Western blot analysis
After RSV infection, THP-1 cells were lysed with radioimmunoprecipitation assay lysis buffer (Nonidet P-40 20%; Na deoxycholate 10%; SDS 20%; 1 M Tris-HCl, pH 7.5; 0.5 M EDTA; 0.5 M NaF; one pill mammalian cells protease inhibitor cocktail), and the protein concentration was measured using the Bio-Rad protein assay kit (Bio-Rad Laboratories, Hercules, CA, USA). The proteins were denatured and reduced by heating the samples at 95°C for 5 min. Equal amount of protein concentration was resolved on polyacrylamide gels and transferred onto polyvinylidene difluoride membranes (Millipore, Nepean, ON, Canada) by electroblotting. After the transfer, the membrane was blocked for 3 h in PBS with 0.1% Tween-20 (PBS-T) with 5% milk. Membranes were then incubated overnight at 4°C with primary rabbit antiphospho-PKC-{alpha}/ß II (Thr638/641), antiphospho-PKC-µ (Ser744/748), or antiphospho-PKC-{zeta} (Thr410/403) antibody diluted in PBS-T with 3% BSA or with the monoclonal anti-ß-actin diluted in PBS-T with 5% milk. After washing, the membranes were incubated for 1 h at room temperature with HRP-linked secondary antibody. Immunoreactive bands were visualized using the ECL Western blot detection kit system.

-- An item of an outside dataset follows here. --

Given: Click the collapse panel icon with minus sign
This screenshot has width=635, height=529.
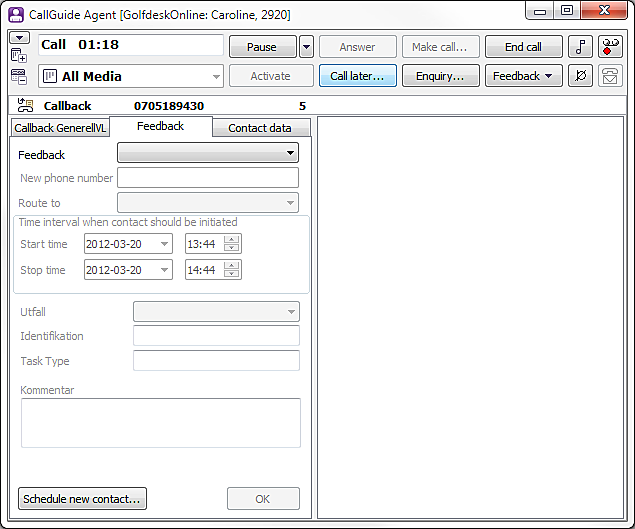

Determination of the involvement of NF-{kappa}B in IL-15 expression by EMSA
Cells were treated or not (control) with PKC inhibitors for 2 h and then treated or not with RSV. After 1 h incubation, cells were lysed, and nuclear extracts were prepared. The double-stranded oligonucleotide containing the NF-{kappa}B consensus sequence (5'-AGT TGA GGG GAC TTT CCC AGG C-3' and 3'-TCA ACT CCC CTG AAA GGG TCC G-5') or the AP-1 consensus sequence (5'-CGC TTG ATG AGT CAG CCG GAA-3' and 3'-GCG AAC TAC TCA GTC GGC CTT -5') was end-labeled with [{gamma}-P32] ATP by T4 polynucleotide kinase. The reaction consisted of 2 µl nuclear cell extracts; 7 µg was incubated with 20,000 cpm-labeled probe for 20 min at room temperature in binding buffer containing poly (dI·dC). The DNA–protein complexes were resolved on a 4% nondenaturing polyacrylamide gel in 0.5x Tris-boric acid-EDTA buffer at room temperature and were visualized by autoradiography of the dried gels. For competition assays, unlabeled competitor and noncompetitor oligonucleotides were added simultaneously with the probe (and under the same conditions as the positive and negative control) for 20 min before the addition of P32-labeled oligonucleotide.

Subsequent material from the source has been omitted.